You're right! Although I saw the presentation, I completely forgot about it.

ser.png
 

leman

macrumors Core
Oct 14, 2008
19,522
19,679
Btw, I was just made aware of this very interesting Apple patent:


It describes an energy-efficient way to do RT intersection tests - dedicated hardware that runs intersection tests using limited precision and then follows up in a compute shader if the initial test indicates a hit. Since most tests in RT are misses it should massively cut down the time hardware spends doing RT checks.
 

diamond.g

macrumors G4
Mar 20, 2007
11,437
2,665
OBX
Btw, I was just made aware of this very interesting Apple patent:


It describes an energy-efficient way to do RT intersection tests - dedicated hardware that runs intersection tests using limited precision and then follows up in a compute shader if the initial test indicates a hit. Since most tests in RT are misses it should massively cut down the time hardware spends doing RT checks.
Is that different than what AMD is currently doing?
 

terminator-jq

macrumors 6502a
Nov 25, 2012
719
1,515
Btw, I was just made aware of this very interesting Apple patent:


It describes an energy-efficient way to do RT intersection tests - dedicated hardware that runs intersection tests using limited precision and then follows up in a compute shader if the initial test indicates a hit. Since most tests in RT are misses it should massively cut down the time hardware spends doing RT checks.
Wow that was interesting! Great find!

Based on the file date and publish date, it seems like we could see this ray tracing tech debut in the Mac Pro and then make its way into the M3 series (the M2 Pro/ Max could be possible as well).

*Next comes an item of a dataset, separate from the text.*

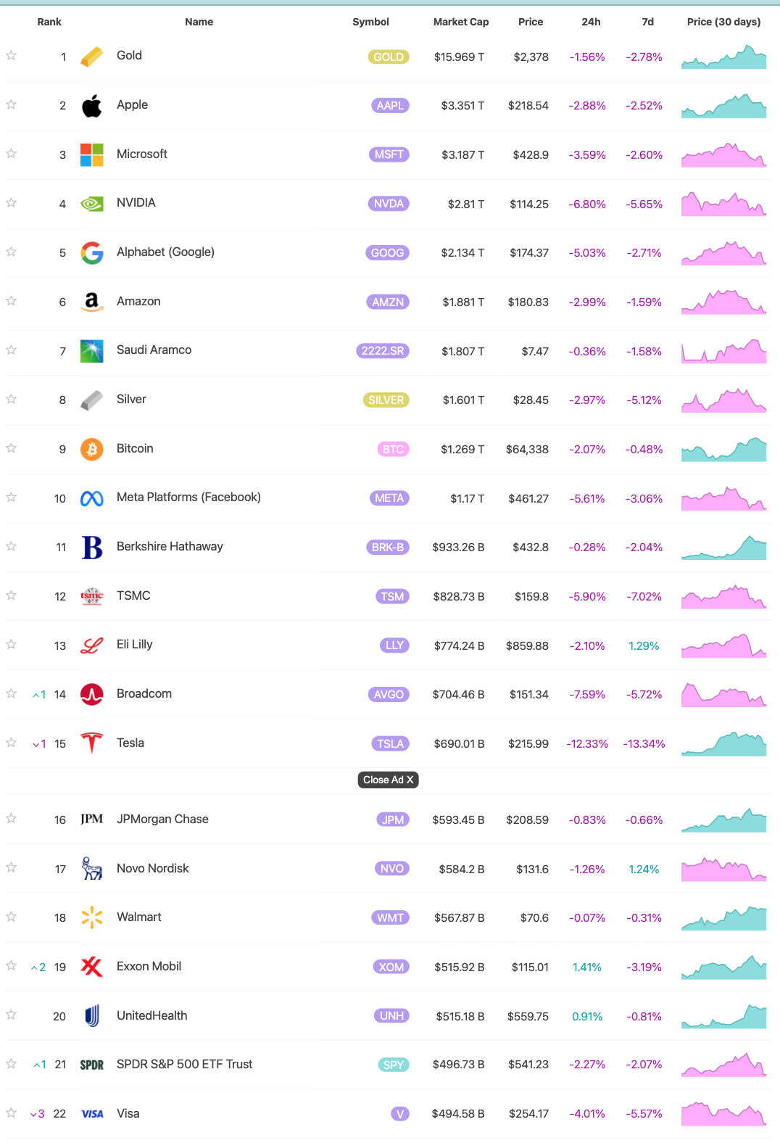Click the Apple logo icon
The width and height of the screenshot is (780, 1143).
[91, 106]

It’s good to see Apple making a move like this on the GPU front. On the CPU side, they have definitely demonstrated their ability to beat Intel and AMD with better performance and efficiency but on the GPU side… they need some work. There’s no excuse for a “Pro” level chip to not have at least some sort of hardware raytracing built in. Let’s hope Apple can implement this quickly and effectively.
 
  • Like
Reactions: vel0city

leman

macrumors Core
Oct 14, 2008
19,522
19,679
Is that different than what AMD is currently doing?

No idea. The way I interpret the documentation is that AMD has dedicated instructions that do intersection tests. I do not know whether they have a separate traversal hardware unit or any other optimisations.
 

diamond.g

macrumors G4
Mar 20, 2007
11,437
2,665
OBX
No idea. The way I interpret the documentation is that AMD has dedicated instructions that do intersection tests. I do not know whether they have a separate traversal hardware unit or any other optimisations.
From my understanding the texture processing unit does that and intersection traversal. So in a way I guess that part isn't dedicated, but AMD has shaders do the rest (where Nvidia has more hardware dedicated for other stuff that helps the speed along). It seems like Apple is leaning towards the AMD route, per the patent, or at least my understanding of it. Which admittedly could be wrong.
 

jmho

macrumors 6502a
Jun 11, 2021
502
996
I found another RT patent.
Can the persons here explain it a bit more?

Could this patent work together with the other patent posted above?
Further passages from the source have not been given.